Many of our readers have requested me to write articles on learning Linux. Thanks for all the feedback pouring in. It has helped me a lot in understanding what most users are looking for when at FOSSLinux.com. I’m excited to introduce first article in this mega series – Linux Shell. You might have heard about this term used in Linux quite often. So, what is Shell?
The Shell is simply a program that takes the commands you give and then executes those commands to give an output. It something like a command line interpreter. Shell in Linux distributions is available for use from application called ‘Terminal’.
Let’s take a look at the following terminal in Manjaro Linux which is a distribution based on Arch Linux.
The content inside the [ ] is the username, the server name, and if that user is using the system as a normal user ($) or a superuser (#). The superuser (also called root) has administrative privileges. By default, you will always be logged as normal user.

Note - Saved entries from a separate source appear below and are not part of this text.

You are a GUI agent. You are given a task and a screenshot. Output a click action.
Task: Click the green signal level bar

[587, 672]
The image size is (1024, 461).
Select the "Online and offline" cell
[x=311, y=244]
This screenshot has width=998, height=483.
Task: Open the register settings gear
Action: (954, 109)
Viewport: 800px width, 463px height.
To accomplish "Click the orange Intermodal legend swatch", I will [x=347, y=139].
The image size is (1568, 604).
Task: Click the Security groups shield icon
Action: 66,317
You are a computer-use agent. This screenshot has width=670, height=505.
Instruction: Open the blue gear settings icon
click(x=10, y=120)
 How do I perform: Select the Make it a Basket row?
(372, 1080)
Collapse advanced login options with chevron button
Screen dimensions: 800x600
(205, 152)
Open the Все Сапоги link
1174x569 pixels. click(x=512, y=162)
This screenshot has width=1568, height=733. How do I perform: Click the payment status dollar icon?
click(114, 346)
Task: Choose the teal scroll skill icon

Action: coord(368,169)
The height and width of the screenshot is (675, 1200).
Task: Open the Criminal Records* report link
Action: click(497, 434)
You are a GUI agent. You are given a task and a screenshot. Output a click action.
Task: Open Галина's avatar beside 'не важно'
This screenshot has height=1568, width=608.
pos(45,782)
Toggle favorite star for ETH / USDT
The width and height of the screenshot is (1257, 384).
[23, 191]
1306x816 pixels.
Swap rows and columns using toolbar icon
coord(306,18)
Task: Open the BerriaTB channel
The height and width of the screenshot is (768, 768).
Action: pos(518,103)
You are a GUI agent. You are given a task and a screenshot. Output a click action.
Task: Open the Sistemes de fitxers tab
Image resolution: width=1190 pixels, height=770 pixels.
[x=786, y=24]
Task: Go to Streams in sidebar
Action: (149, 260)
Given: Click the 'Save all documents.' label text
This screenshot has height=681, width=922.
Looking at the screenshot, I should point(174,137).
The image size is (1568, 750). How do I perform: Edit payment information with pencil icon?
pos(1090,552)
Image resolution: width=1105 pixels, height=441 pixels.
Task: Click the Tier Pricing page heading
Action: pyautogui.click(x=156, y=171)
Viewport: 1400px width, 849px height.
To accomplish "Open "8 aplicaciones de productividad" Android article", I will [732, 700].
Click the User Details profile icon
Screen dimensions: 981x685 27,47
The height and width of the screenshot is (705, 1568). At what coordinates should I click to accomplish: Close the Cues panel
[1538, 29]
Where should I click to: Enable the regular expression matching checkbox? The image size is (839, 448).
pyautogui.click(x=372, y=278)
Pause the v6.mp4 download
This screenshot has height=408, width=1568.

You should use ‘su’ command to login as superuser, but be careful before you attempt it. In that mode you should be absolutely sure of what you are doing since you are able to delete or overwrite any file on the system, including critical system files! At this point, just know about it, I will cover it in detail later. So, the blinking cursor is waiting to take your commands.
Now that you know what Shell is, let’s end this tutorial with a simple command to get started.
Type the following command to get your computer details.
Uname command prints the name, version and other details about your computer including the Linux distribution running on it.
Note that although Shell is a command line interface, the mouse still works in the Terminal. You can scroll the contents of the terminal, you can copy text with the mouse by selecting and right-clicking on the text. You can also select the text, then move the pointer to next line command and center click to copy the selected text.
That’s it about the powerful tool Shell that’s going to change the way you interact with your computer.